_Selected excerpt_
start

Bulk Enrichment

Learn how to enrich large datasets efficiently, including matching strategies, handling partial matches, and considerations for processing high-volume data.

Prerequisites

Before starting, ensure you have:

Completed the CSV Import guide
Understanding of Entities and Sheets
Your API key (see Authentication)

Bulk enrichment adds data to entities that already exist in your sheets or are being imported from CSV files. Unlike discovery searches, enrichment focuses on gathering additional information about known entities.

Enrichment vs Discovery

Aspect	Discovery	Enrichment
Entity source	Search criteria	CSV file or existing sheet
Primary goal	Find new entities	Add data to known entities
Entity matching	N/A	By name, domain, or identifier
Typical use	Lead generation	Data enhancement

Enrichment via ICP Configuration

Define enrichment fields in your ICP's entity target description:

from linkt import Linkt
 
client = Linkt()

end

_Provided records_
start

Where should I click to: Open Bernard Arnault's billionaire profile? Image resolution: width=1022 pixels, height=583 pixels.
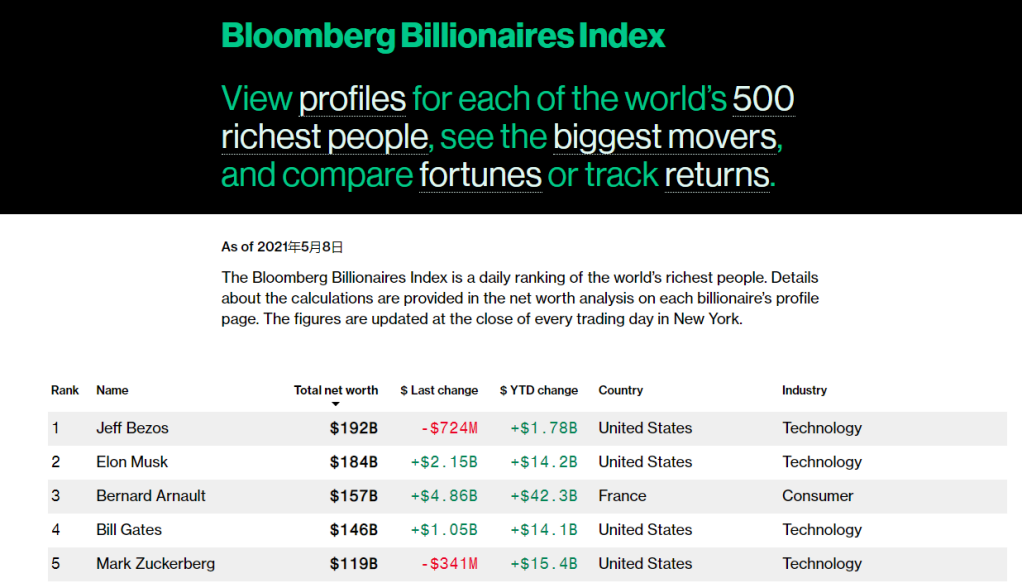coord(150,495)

end
start

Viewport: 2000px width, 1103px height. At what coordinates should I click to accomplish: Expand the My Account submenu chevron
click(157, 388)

end

_Task description_
Answer these questions from the bulk enrichment guide:
(a) Which guide must be completed before starting?
(b) What typical use does the comparison table list for enrichment?
(c) By what does enrichment match entities?

_The output_
(a) The CSV Import guide.
(b) Data enhancement.
(c) By name, domain, or identifier.